Black and White: Knoxville in the Jim Crow Era
Thursday February 27, 2020 at the East Tennessee Historical Society and Museum. "Self Portrait" by Joseph Delaney.

Racial slavery and segregation are specters that continue to haunt the United States, especially in the American South. Knoxville is no exception to this troubling history.

The East Tennessee Historical Society latest exhibit, titled “Black and White: Knoxville in the Jim Crow Era,” goes through the city’s history from the 1860’s through the 1960’s, emphasizing the stories of African Americans in the Jim Crow South.

The Jim Crow Era is a gruesome part of history that could never be studied enough. I commend the ETSH for tackling the topic and seeking to educate Knoxvillians about its local implications.

The gallery also provides the history of three prominent, African American Knoxvillians: artists Beauford Delaney, Joseph Delaney and Ruth Cobb Brice —simultaneously providing a general overview of the Jim Crow era while also delving deep into the lives of the three artist. The results are incredibly interesting and informative.

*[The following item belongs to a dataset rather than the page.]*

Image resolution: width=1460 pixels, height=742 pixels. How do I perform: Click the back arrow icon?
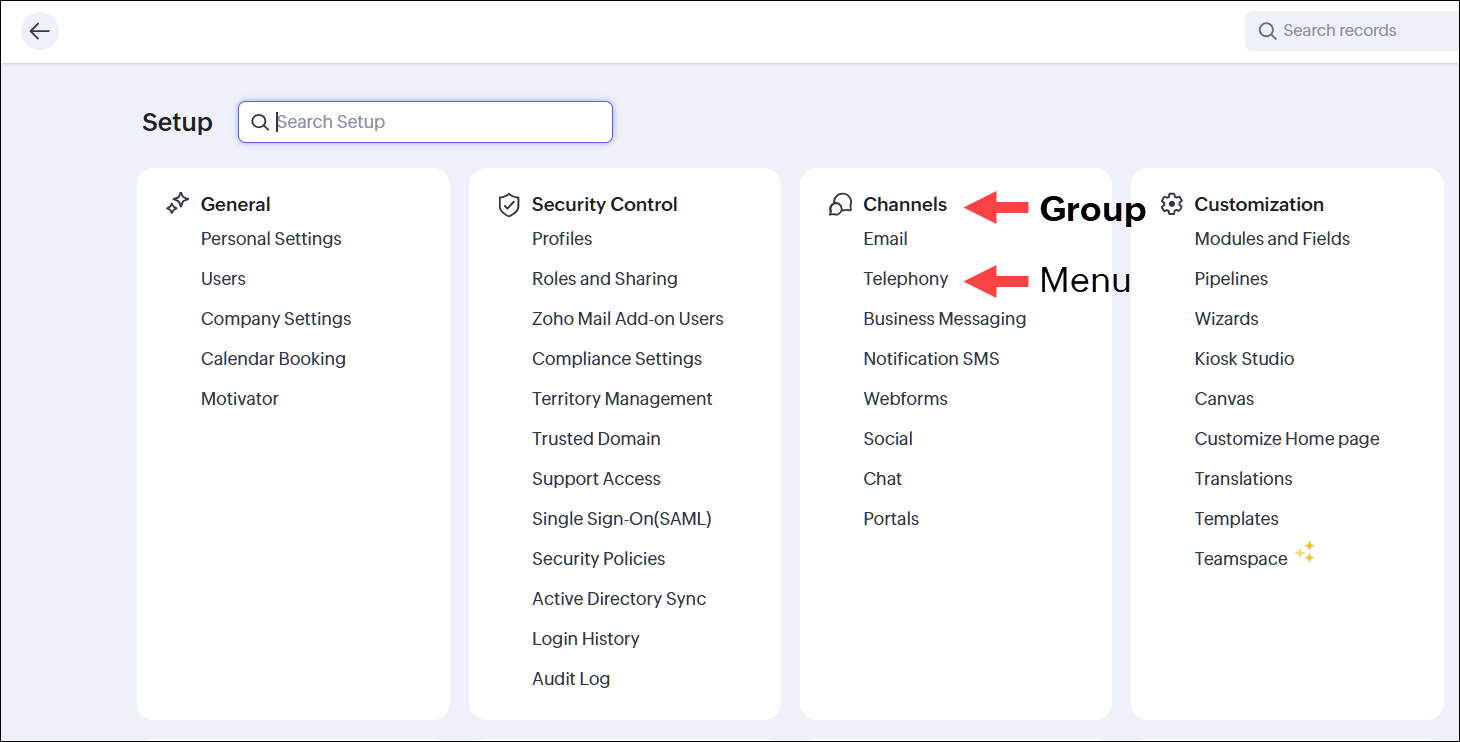tap(40, 31)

Knoxville has a reputation of being one of the more tolerant cities in the Jim Crow South — or as “tolerant” as any Southern city could have been. Unlike most Southern cities, as the gallery presents, African-Americans could vote, hold office, sit on juries and serve as police officers.

The most interesting thing the ETHS has done is connecting the artistic works of the Delaney Brothers and Ruth Cobb Brice to wider racial tension in Knoxville.

However, presentation left much to be desired.

It may sound strange to criticize a history exhibit’s presentation, but it’s arguably the most important factor of any good educational endeavor. Without a clear, aesthetically pleasing structure, the presented lesson will get muddled.

Unfortunately, it’s unclear what the ETHS was going for with its structure. It’s semi-chronological, with separate sections going from least to most recent. However, it’s also semi-thematic, with those sections also focusing on different aspects of the Jim Crow movement within that chronology — i.e. artistic history, social history, military history. 

It’s all interesting and important information, but it feels like the ETHS wanted to present an opus history of Knoxville Jim Crow while also telling a specific story about artistic history in the Jim Crow South. Again, it’s all interesting, but a jack of all trades is a master of none and it’s unclear what the ETHS wanted visitors to take away. 

It’s also unclear what the ETHS was going for with the look. The museum made the bizarre decision to present the exhibits information on a series of multi-colored, sporadically placed panels. I’m sure there was a thematic motivation behind this, but it simply doesn’t look good and leads to confusion about where the visitor’s supposed to look and go next.

This is a shame, because the information itself is important and intriguing. The Jim Crow Era is long, complex and still relevant to this day. I highly recommend checking the new exhibit out, as one could never learn enough about racial injustice.

I just wish the ETHS made the information more easily digestible to an untrained eye.

“Black and White: Knoxville in the Jim Crow Era” will be at the East Tennessee Historical Society through June 14.